__What the task requires__
The lines below, from the one holding "This screenshot has width=876, height=517." through the one holding "The image size is (516, 321).", are to be restated word for word, with all images left out.

__Data__
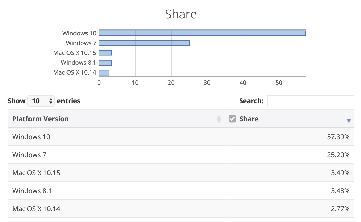Screen dimensions: 361x222
Task: Toggle the Share column checkbox
Action: pos(232,119)
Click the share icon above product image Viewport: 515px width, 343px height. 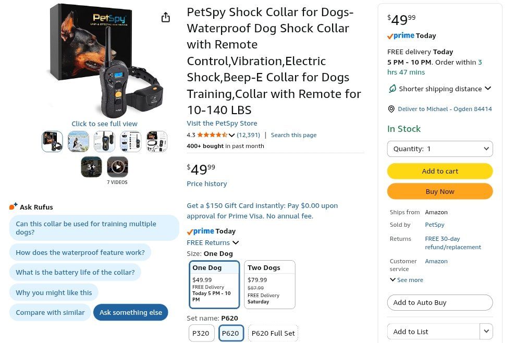coord(166,18)
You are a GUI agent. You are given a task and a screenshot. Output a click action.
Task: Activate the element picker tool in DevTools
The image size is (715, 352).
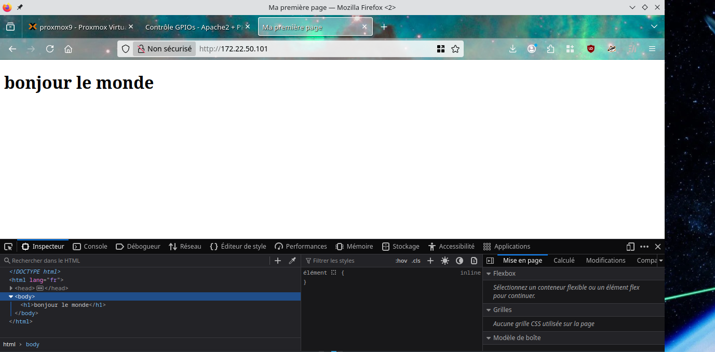click(x=8, y=247)
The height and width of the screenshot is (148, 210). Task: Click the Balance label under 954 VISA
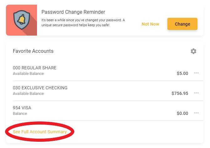(20, 113)
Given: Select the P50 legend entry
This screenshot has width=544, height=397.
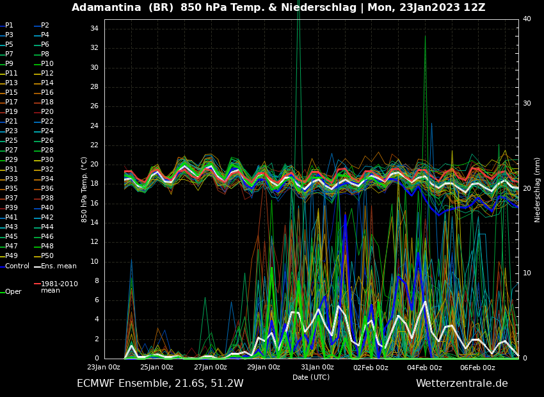Looking at the screenshot, I should point(47,256).
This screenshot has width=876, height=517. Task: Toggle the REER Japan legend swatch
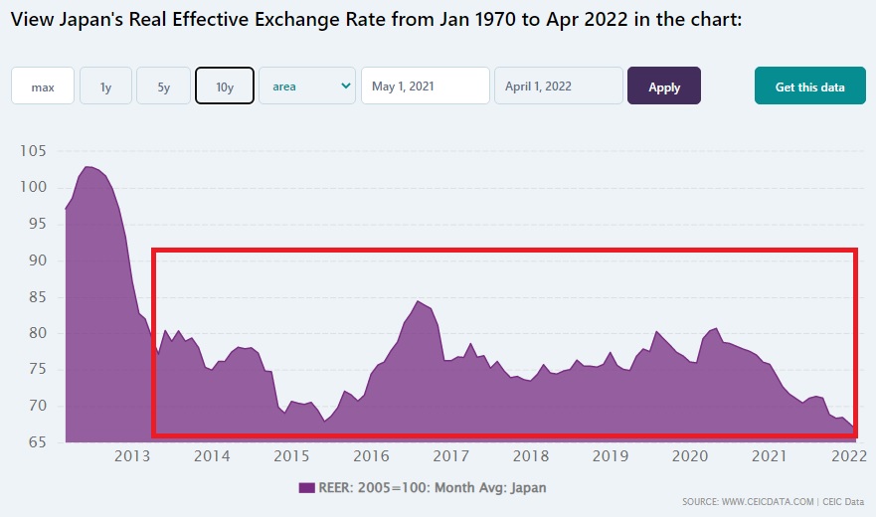(306, 487)
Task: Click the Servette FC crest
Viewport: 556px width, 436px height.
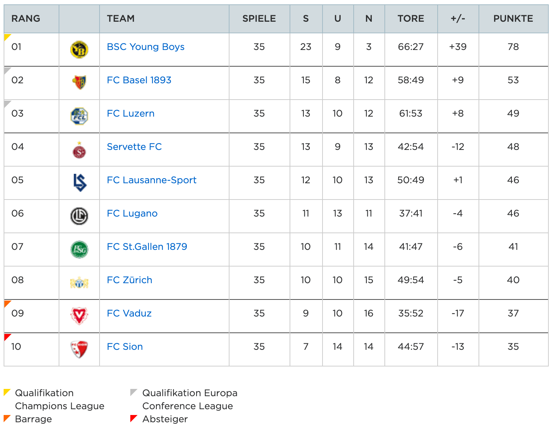Action: coord(79,150)
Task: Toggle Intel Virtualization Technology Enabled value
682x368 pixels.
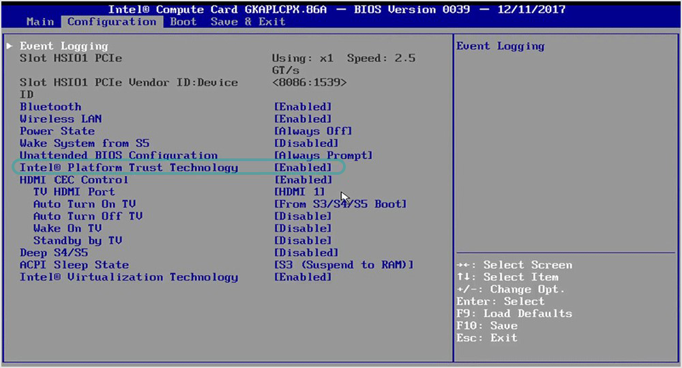Action: pos(302,277)
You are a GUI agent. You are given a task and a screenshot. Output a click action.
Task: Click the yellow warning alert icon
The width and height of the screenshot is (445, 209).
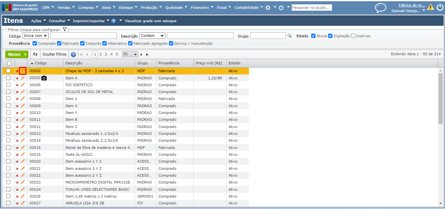pos(431,7)
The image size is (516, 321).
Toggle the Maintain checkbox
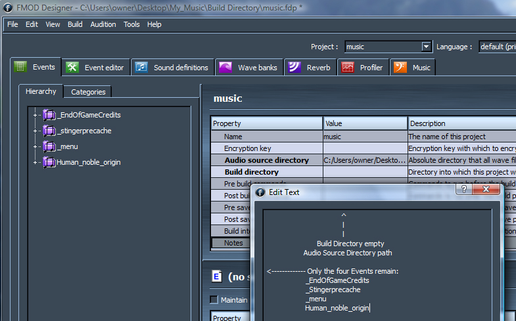point(214,300)
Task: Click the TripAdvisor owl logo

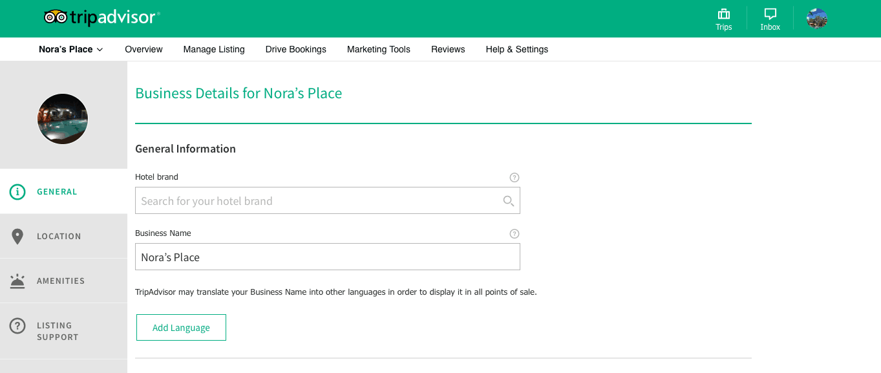Action: (56, 17)
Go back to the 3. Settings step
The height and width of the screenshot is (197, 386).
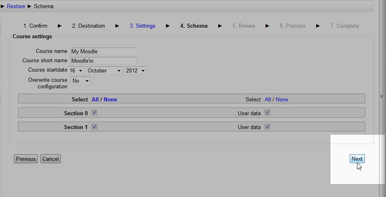click(142, 26)
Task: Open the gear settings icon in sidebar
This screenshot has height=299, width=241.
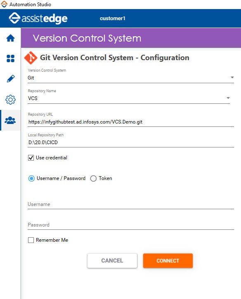Action: [x=10, y=100]

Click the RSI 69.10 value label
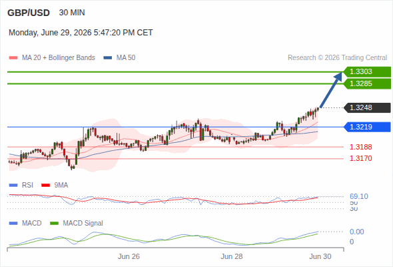(x=359, y=196)
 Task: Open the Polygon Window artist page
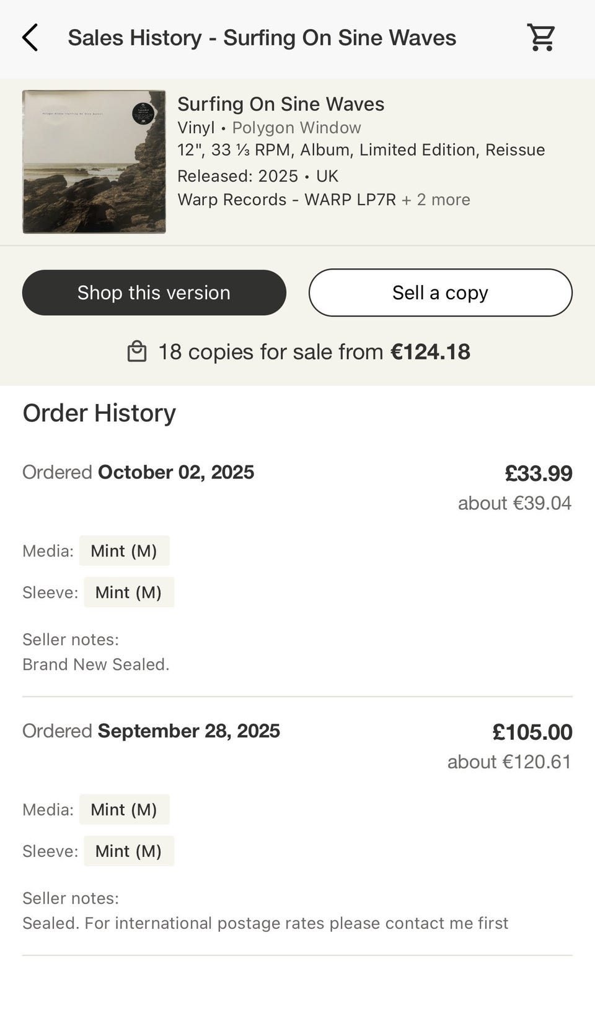click(x=296, y=128)
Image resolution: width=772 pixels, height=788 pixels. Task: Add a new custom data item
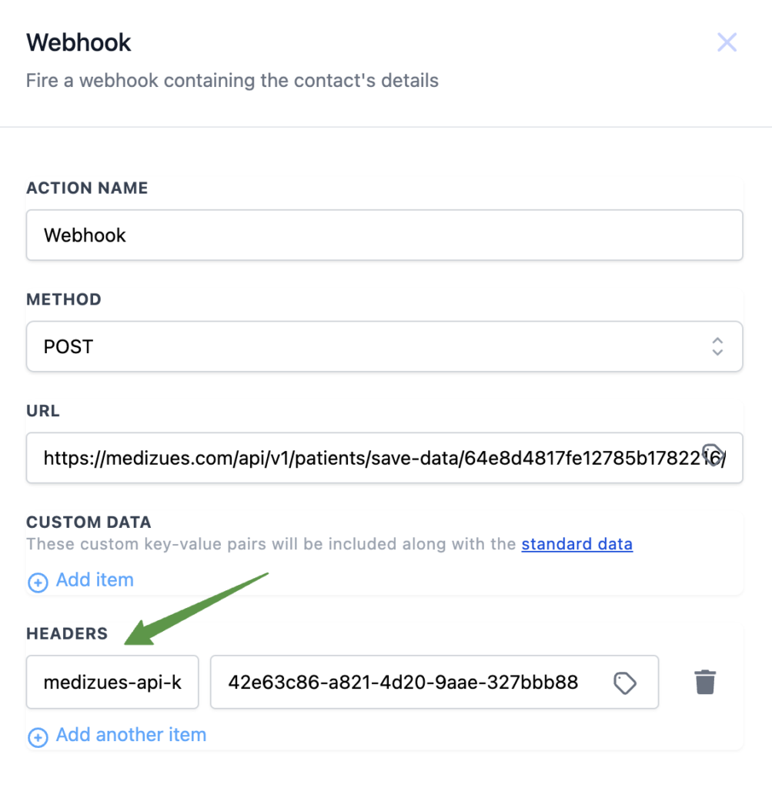coord(80,580)
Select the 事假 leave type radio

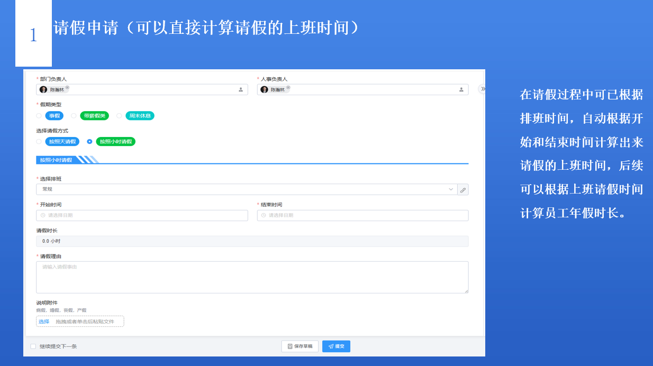pos(39,116)
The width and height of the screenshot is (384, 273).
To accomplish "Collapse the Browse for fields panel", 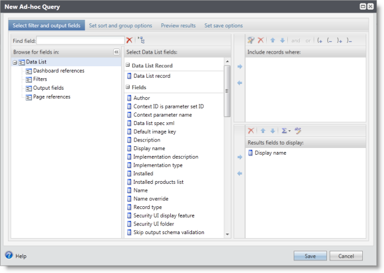I will tap(117, 52).
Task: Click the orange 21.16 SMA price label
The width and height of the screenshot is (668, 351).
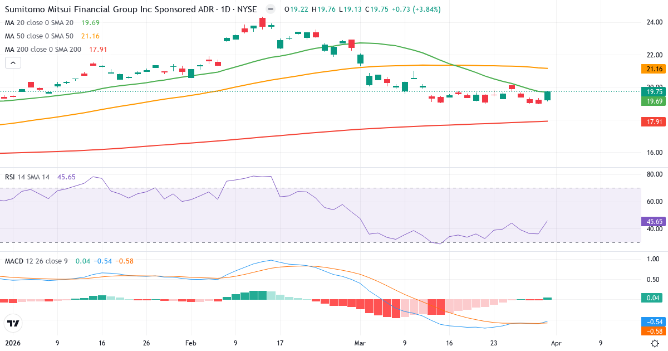Action: coord(652,69)
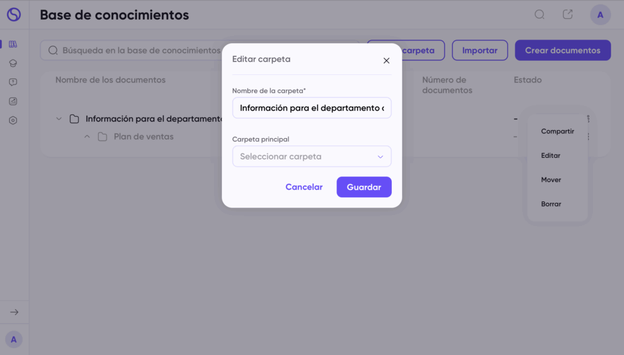Open the graduation cap training icon
Image resolution: width=624 pixels, height=355 pixels.
(x=13, y=63)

__Final answer__
This screenshot has width=876, height=517. Task: Toggle the REER Japan legend swatch
(306, 487)
Task: Click the Servette FC crest
Viewport: 556px width, 436px height.
Action: coord(79,150)
Task: Toggle Intel Virtualization Technology Enabled value
682x368 pixels.
Action: pos(302,277)
You are a GUI agent. You are given a task and a screenshot. Output a click action.
Task: Click the yellow warning alert icon
The width and height of the screenshot is (445, 209).
pos(431,7)
The image size is (516, 321).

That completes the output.